How orchestration fits between Visa, Stripe and Circle

Cohen argued consolidation strengthens, rather than threatens, neutral orchestration layers. Merchants in cross-border flows rarely want to depend on one provider across every market.

“No single provider is perfect, not in cards, not in APMs, and not in stablecoins,” Cohen said. He said merchants want optionality across Circle, Tether, PayPal, banks, and regional providers as the stack matures.

That argument lines up with how the GENIUS Act rollout is reshaping merchant conversations.

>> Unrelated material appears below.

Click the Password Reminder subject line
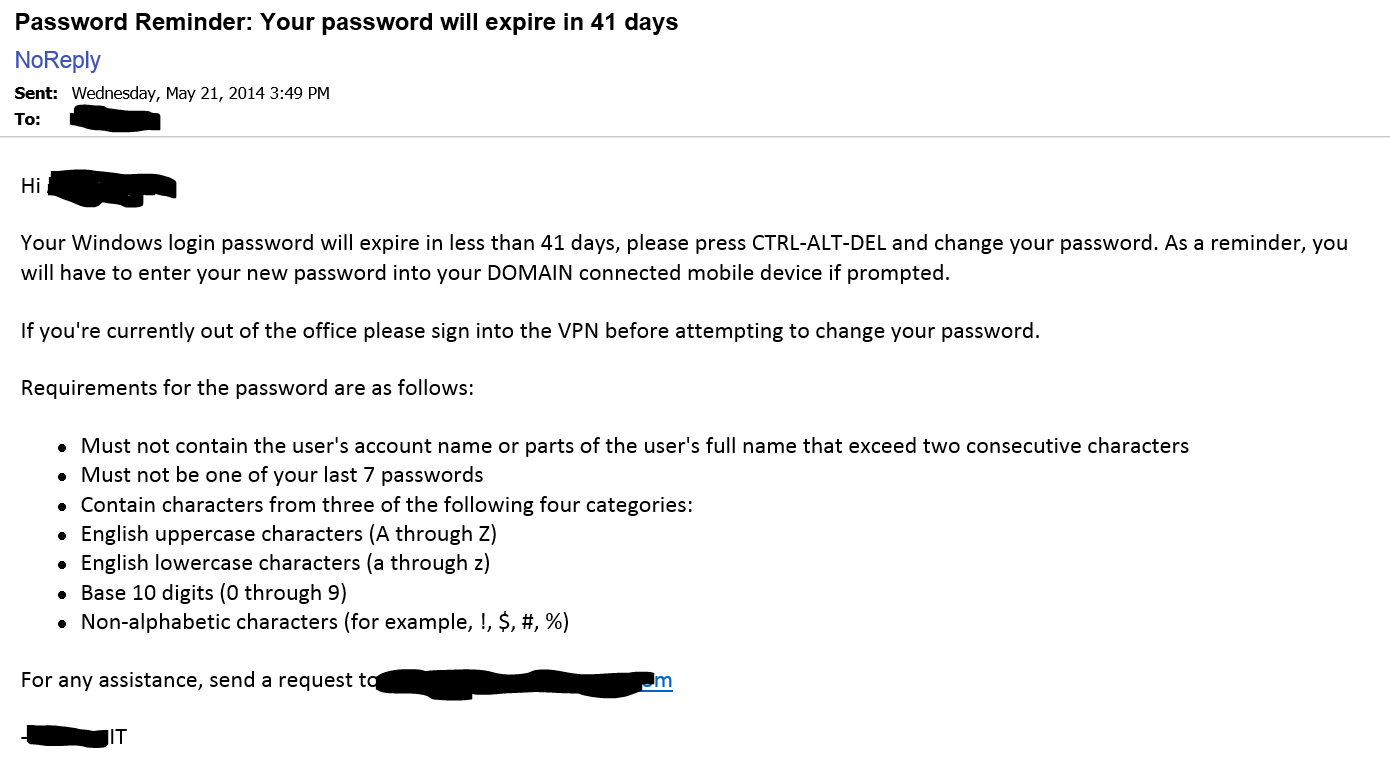The image size is (1390, 757). point(346,22)
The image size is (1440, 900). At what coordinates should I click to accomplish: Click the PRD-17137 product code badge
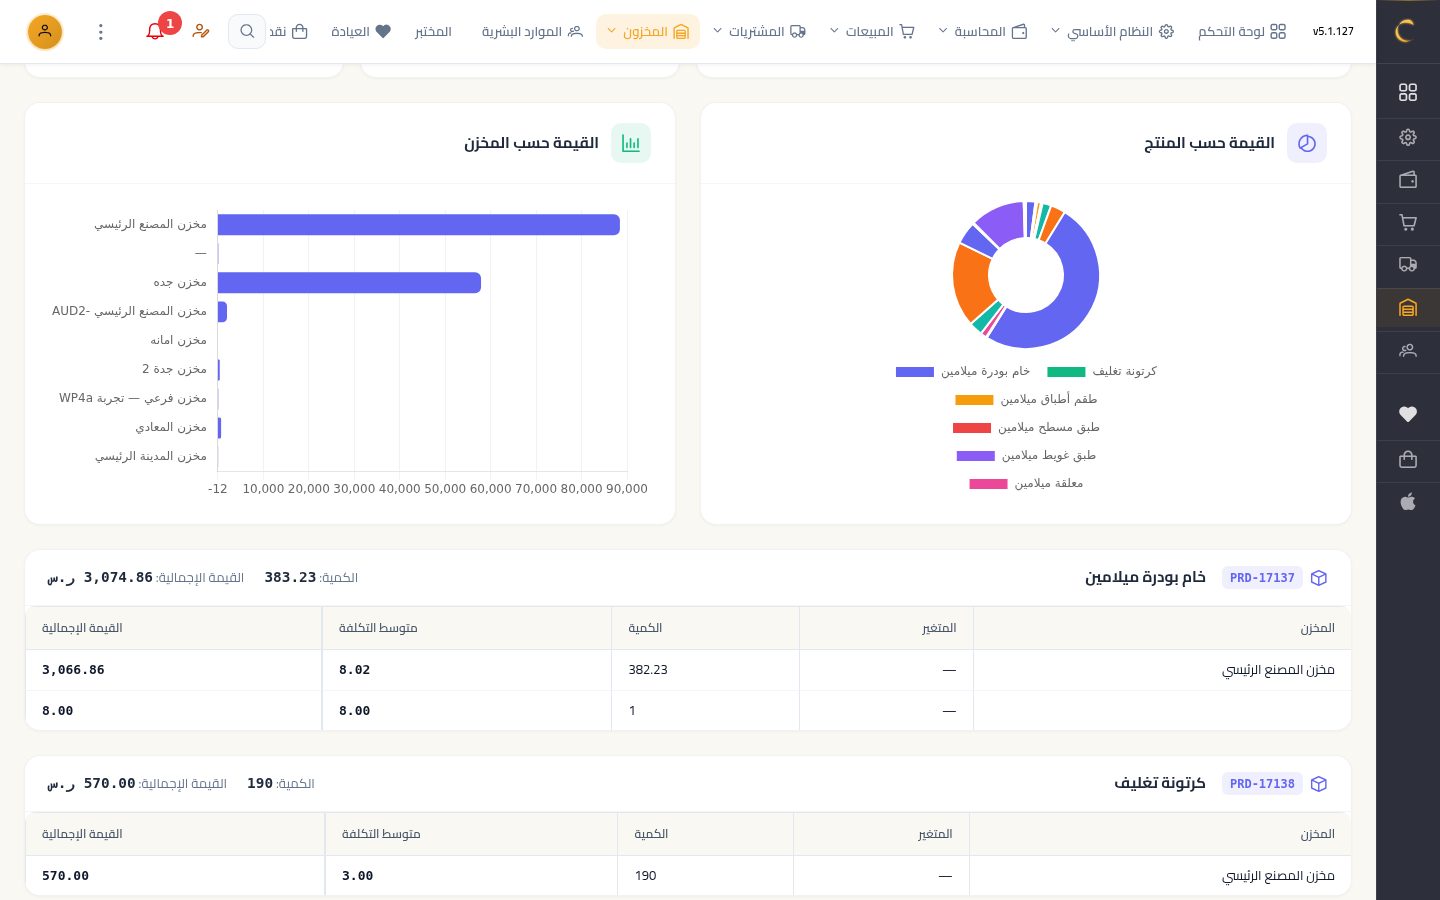[1262, 578]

The Treasury, OCC, and FDIC have all issued rulemaking in early 2026, with final guidelines expected by July.

Cohen said the clarity is helping but operational complexity remains around state versus federal regimes, foreign issuers, and cross-border treatment of reserves.

Where agentic commerce changes the math

Cohen also flagged AI-agent payments as the next structural shift. Coinbase’s x402 protocol has processed more than 165 million agent transactions and roughly $50 million in cumulative volume.

“Machine-initiated payments can occur 24/7, be high-frequency, low-value, usage-based, and API-driven,” Cohen said. He said those economics do not fit card rails and will default to stablecoin settlement governed by programmable rules.

The orchestration layer, in his view, must evolve from routing a checkout payment to governing economic activity between humans, agents, merchants, and rails.

Cohen does not expect stablecoins to become the default consumer checkout method within 18 months. He does expect growth across settlement, treasury, B2B payouts, cross-border corridors, marketplaces, and agentic commerce.

Stablecoins, he said, are an addition to the payment stack, not a replacement for it.